Note: x402 is driven by Coinbase, not by Circle. Impact on CRCL: mildly bullish—expands USDC usage scenarios, but doesn’t change the overall scale of the fundamentals.

7. Conditions for 5-10x returns

3-5x (high confidence)—purely from USDC growth

USDC at 40% CAGR reaches about $200-300B by 2028. Even if interest rates fall to 3%, $250B × 1.5% net spread = $3.75 billion in net revenue. At 20x, that implies a market cap of $75 billion. From the current $15-20 billion to $75 billion is roughly 4x. No contribution needed from CPN or Arc.

10x (requires multiple conditions simultaneously)

From $15-20B to $150-200B, all of the following must happen at the same time:

  1. CPN TPV breaks above $100 billion within 2-3 years, with at least one major corridor entering formal production

  2. Coinbase revenue-sharing agreement improves, with RLDC profit margin reaching 50%+

  3. Other Revenue exceeds 10% of total revenue, proving the presence of scalable non-interest income

  4. Arc reaches at least the M2 stage (real funds on-chain) and starts being priced by the market

Right now, only the second condition (profit margin) is clearly improving. 10x is a position you “earn,” not one you “bet” on.

8. Key risks

Interest rates falling faster than USDC growth

This signal already appeared in Q4 2025: interest rates fell by 68 bps, partially offsetting 100% of circulating supply growth. If the Fed drops to 2.5-3% in 2026-2027, there may be a window of 1-2 quarters where earnings fall below expectations.

Tether compliance push

USDC’s biggest differentiated advantage is compliance. But in the first three quarters of 2025, Tether earned $10 billion and is in talks with the Big Four accounting firms for a full audit. If Tether gains compliant status within 2-3 years, USDC’s differentiation would be substantially weakened. USDT’s current market share is over 60% with a market cap of $183 billion—it has enough resources.
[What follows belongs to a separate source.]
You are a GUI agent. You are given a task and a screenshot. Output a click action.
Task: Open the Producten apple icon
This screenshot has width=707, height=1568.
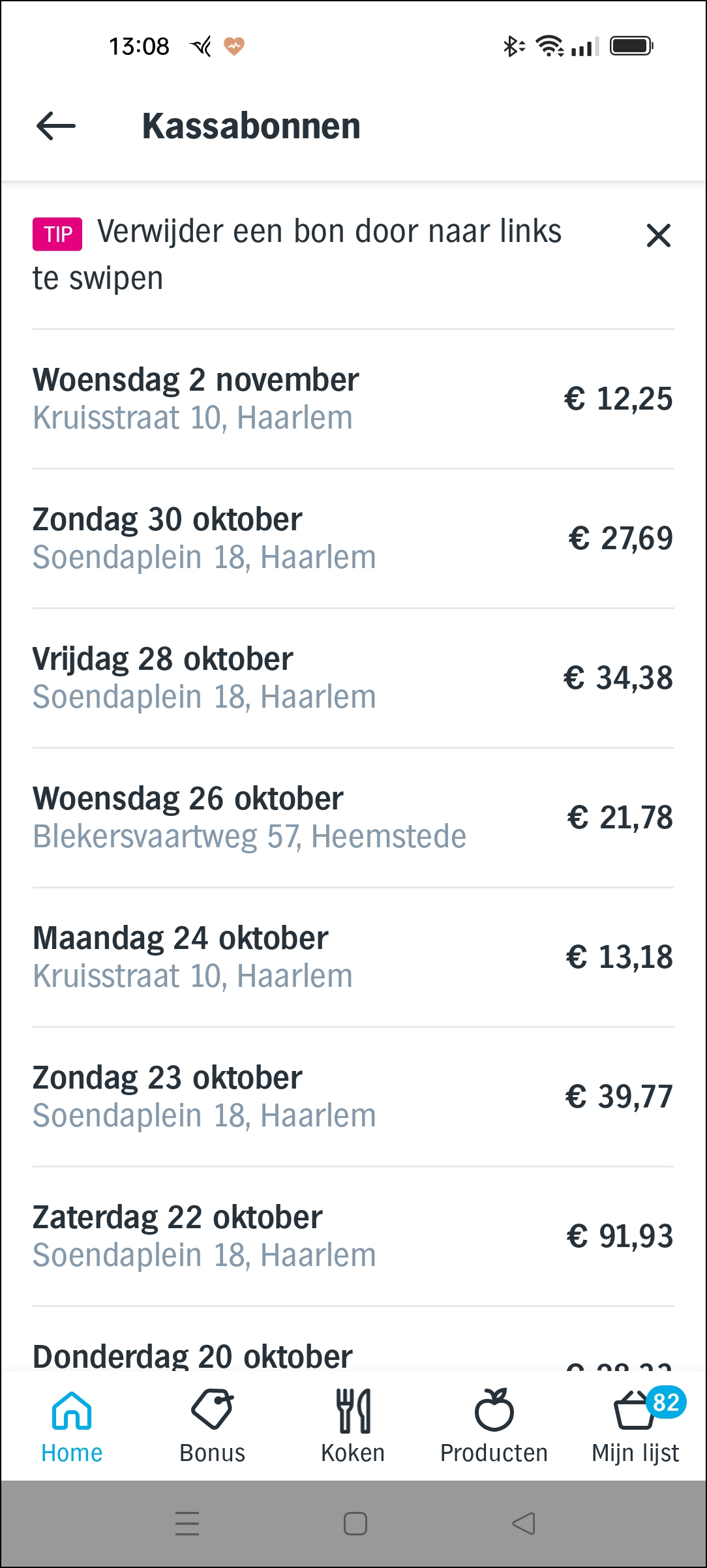(x=494, y=1410)
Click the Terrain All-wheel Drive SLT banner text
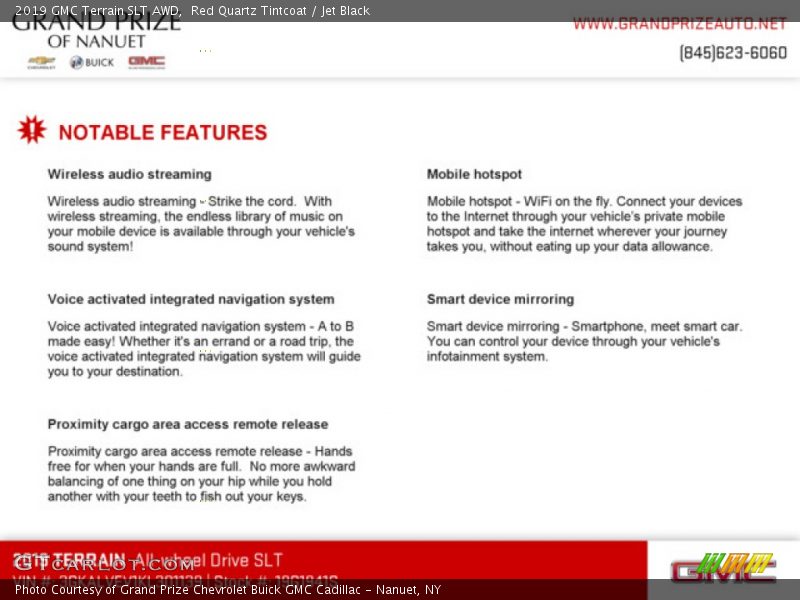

Competition from yield-bearing new stablecoins & payment giants like Stripe

Ethena (USDe), Sky, and other new stablecoins capture market share by paying yields directly to holders. Circle is constrained by its regulatory-compliance positioning, and currently cannot pay yields directly to USDC holders.

Stripe is a founding member of the x402 Foundation, while also building its own stablecoin payments system. Stripe’s strategy is to connect to every standard that could win—its involvement doesn’t imply exclusive support for USDC, and it doesn’t rule out Stripe launching its own stablecoin later or deeply integrating USDT.

9. Conclusion

Circle isn’t a company that is “certain to become” a trillion-dollar business. But it could be one of the few fintech companies today that has structural conditions enabling it to touch that ceiling.
The current valuation almost only reflects USDC interest income. The market is asking: Is Circle truly an interest-rate-driven financial company, or a fee-based digital dollar infrastructure? The answer isn’t settled yet—but the data is leaning toward the latter.

The core things to track are three: whether USDC circulating supply is growing, whether each dollar of USDC is being used more frequently, and whether non-interest revenue is getting bigger. When all three improve at the same time, the transition is happening.

Data sources: Circle IR, SEC EDGAR, DefiLlama, Visa Onchain Analytics, Artemis Terminal, CoinDesk, Mizuho Research

Disclaimer: This article does not constitute investment advice. All data is current as of April 2026.